**Written request:**
Decide whether each statement below agrees with the forum thread that follows. For each, answer yes or no and quote the deciding words from the thread.
1. jmu114 says the vet visits included one calcium shot.
2. Yvonne G says beginner keepers usually find it easy to keep hatchlings alive.
3. Angi says it is lucky to have two.

Yah! A happy ending!


----------



## Tom (Sep 10, 2010)

Great news! Congrats and good job.


----------



## Isa (Sep 10, 2010)

Wow Jessica, I am so happy they are doing good!! You did an amazing job with them! 
Thanks for the update


----------



## Yvonne G (Sep 10, 2010)

That is such good news. Beginner keepers usually have a pretty hard time keeping hatchlings alive, and here you are, keeping and growing them. Not only alive, but seemingly thriving! Great news about Heidi. I hope she continues on this path.

Oh...and...another story about soaking in baby food that keeps the little guys alive!! Take that! mythbusters!!!


----------



## terryo (Sep 10, 2010)

This is wonderful news! I can't get over the difference in those babies. Gread job!!!!


----------



## jmu114 (Sep 11, 2010)

Thanks everyone.

We did everything we learned from the forum: carrot soaks, avian vitamin, reptile calcium, vet visits (1 calcium shot), hand-feeding Heidi and building her a separate enclosure, mazuri, environment monitoring....and love.

We gave them lots of love and we are very proud of the end result. =p


----------



## ChiKat (Sep 11, 2010)

I'm so glad the little ones are thriving  You have done a wonderful job with them!


----------



## Angi (Sep 11, 2010)

Yae for you and your torts! I love DTs. So I think you are lucky to have 3


----------

**Source excerpt:**
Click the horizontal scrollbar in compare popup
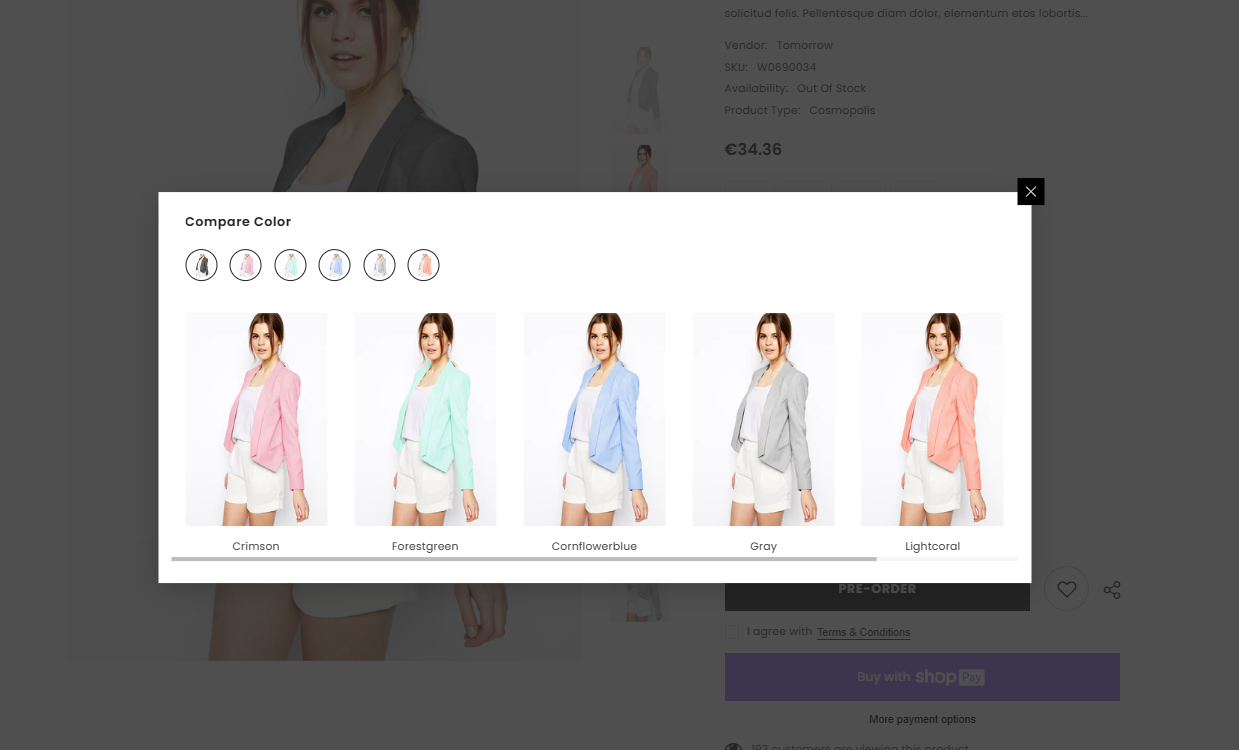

**Written solution:**
1. Yes: "vet visits (1 calcium shot)"
2. No: "Beginner keepers usually have a pretty hard time keeping hatchlings alive"
3. No: "So I think you are lucky to have 3"